Blindness. What does it mean to be blind? In Native Son, Bigger is obsessed with the notion of blindness, and the idea that after killing Mary, he now can finally see. “He sat at the table watching the snow fall past the window and many things became plain. No he did not have to hide behind a wall or a curtain now; he had a safer way of being safe, and easier way. What he had done last night proved that. Jan was blind. Mary had been blind. Mr. Dalton was blind. And Mrs. Dalton was blind; yes, blind in more ways than one. Bigger smiled slightly” (107). The Daltons believe they are helping Bigger by employing him, donating money to Negroes, and encouraging him to attend school, but they are completely blind to what it truly means to live on the other side of the color line. Mr. Dalton justifies charging exorbitant rent by donating ping-pong tables to the youth center. Mrs. Dalton pushes Bigger to attend college rather than getting to know him and finding out what can truly make a difference in his life. They are blind to what life is really like outside the safety of their own home.
Mary and Jan are also blind in their attempts to show Bigger kindness. They try to treat him like their equal, without even noticing how uncomfortable they are making him. Mary and Jan are blind to the fact that they are making Bigger more aware of the color of his skin than he ever was before. “She… It was… Hell, I don’t know. She asked me a lot of questions. She acted and talked in a way that made me hate her. She made me feel like a dog. I was so mad I wanted to cry…” (350).

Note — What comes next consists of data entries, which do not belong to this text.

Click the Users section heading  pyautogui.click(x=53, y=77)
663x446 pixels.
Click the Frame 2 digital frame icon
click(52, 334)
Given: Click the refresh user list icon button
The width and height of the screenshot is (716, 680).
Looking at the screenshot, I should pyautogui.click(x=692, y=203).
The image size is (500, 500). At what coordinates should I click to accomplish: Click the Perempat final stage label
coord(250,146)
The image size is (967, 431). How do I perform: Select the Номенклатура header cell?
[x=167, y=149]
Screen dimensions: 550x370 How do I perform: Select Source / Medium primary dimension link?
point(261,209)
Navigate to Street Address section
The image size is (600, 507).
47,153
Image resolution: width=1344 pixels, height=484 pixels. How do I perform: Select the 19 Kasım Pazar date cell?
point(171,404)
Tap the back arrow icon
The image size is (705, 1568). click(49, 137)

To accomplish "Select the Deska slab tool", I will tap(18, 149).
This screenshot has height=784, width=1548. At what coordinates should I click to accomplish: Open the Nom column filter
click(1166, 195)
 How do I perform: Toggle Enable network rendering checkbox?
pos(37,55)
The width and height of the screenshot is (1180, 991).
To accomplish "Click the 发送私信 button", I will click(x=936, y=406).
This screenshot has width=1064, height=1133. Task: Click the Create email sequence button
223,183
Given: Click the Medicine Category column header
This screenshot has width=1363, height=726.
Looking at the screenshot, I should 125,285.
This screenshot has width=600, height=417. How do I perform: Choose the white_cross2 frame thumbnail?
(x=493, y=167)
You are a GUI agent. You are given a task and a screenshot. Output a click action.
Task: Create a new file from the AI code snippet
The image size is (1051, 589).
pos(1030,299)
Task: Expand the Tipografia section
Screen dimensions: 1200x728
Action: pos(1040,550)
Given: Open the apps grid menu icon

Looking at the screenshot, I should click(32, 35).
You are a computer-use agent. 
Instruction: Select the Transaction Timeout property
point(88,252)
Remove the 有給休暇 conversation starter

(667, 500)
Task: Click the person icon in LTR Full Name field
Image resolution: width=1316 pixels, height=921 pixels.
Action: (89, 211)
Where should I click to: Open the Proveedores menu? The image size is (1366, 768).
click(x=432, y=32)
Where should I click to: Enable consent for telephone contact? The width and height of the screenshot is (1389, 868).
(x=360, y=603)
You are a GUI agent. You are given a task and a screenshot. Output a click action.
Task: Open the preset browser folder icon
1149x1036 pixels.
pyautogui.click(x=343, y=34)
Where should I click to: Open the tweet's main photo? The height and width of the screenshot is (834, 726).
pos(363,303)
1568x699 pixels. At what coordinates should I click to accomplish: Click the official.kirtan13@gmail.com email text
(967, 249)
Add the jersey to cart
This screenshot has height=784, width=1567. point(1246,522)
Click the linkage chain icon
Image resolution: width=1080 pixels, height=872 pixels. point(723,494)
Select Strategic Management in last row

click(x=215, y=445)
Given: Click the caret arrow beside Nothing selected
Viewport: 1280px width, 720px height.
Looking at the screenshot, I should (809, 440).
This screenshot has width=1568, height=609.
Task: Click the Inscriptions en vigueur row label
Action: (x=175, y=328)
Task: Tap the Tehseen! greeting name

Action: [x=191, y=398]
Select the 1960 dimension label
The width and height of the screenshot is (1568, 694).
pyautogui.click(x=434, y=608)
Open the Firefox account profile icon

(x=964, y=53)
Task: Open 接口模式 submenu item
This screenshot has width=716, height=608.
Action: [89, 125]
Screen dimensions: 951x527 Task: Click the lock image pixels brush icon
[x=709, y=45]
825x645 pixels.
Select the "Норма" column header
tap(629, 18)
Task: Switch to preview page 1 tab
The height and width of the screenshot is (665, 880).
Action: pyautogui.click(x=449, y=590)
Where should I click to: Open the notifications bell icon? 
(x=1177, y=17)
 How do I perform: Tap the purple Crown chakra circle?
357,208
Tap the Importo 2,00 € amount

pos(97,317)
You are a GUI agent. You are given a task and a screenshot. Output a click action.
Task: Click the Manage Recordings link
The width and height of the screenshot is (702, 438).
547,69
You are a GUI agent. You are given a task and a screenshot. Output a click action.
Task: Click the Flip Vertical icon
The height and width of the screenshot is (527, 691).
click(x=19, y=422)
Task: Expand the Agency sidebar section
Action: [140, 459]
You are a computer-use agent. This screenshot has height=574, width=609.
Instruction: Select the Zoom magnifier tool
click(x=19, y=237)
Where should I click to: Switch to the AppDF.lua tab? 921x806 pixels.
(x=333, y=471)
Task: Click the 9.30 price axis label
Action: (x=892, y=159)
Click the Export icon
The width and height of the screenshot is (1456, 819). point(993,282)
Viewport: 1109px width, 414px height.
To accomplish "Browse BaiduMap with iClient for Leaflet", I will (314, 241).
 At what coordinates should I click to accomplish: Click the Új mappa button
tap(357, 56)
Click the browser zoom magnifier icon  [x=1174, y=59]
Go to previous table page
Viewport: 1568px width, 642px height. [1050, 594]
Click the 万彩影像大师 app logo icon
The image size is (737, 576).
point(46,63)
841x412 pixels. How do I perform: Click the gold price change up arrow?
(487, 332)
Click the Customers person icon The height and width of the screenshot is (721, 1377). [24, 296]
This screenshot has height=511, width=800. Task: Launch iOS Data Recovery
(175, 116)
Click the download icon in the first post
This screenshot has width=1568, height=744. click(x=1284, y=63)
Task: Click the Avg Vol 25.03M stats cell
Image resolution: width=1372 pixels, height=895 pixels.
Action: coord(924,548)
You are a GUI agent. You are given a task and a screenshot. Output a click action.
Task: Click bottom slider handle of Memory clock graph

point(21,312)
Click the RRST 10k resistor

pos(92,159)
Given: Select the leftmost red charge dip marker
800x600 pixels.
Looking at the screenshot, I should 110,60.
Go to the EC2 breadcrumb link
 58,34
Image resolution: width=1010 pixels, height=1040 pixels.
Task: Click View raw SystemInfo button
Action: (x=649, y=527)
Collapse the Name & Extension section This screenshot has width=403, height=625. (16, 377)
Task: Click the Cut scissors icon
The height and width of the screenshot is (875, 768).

This notion of blindness extends to Bigger’s family, as Bigger sees them for the first time, living in their one room apartment, going about their lives, lives Bigger now sees as pathetic. Killing Mary allowed Bigger to feel, for the first time in his life, that he was capable of doing something no one expected him to do. He is elated at the thought of being able to “see” in a world that is blind. It isn’t until Bigger ends up in prison, facing death row that he truly sees for the first time. “I know I’m going to get it. I’m going to die. Well, that’s all right now. But really I never wanted to hurt nobody. That’s the truth, Mr. Max. I hurt folks ‘cause I felt I had to; that’s all” (425). Finally, at the end of the novel, Bigger sees himself for who he really is. He accepts his fate, he explains to Max: “I didn’t want to kill!… But what I killed for, I am! It must’ve been pretty deep in me to make me kill!… I didn’t know I was really alive in this world until I felt things hard enough to kill for ‘em” (429). This realization of who he is allows Bigger to die in peace, but at the same time causes Max to pull back in horror. Is he horrified that Bigger truly has no other place in the world than to be a murderer on death row? Or is he horrified that the current system has led a young black man to think this is his only option? Is Max, for the first time, able to see?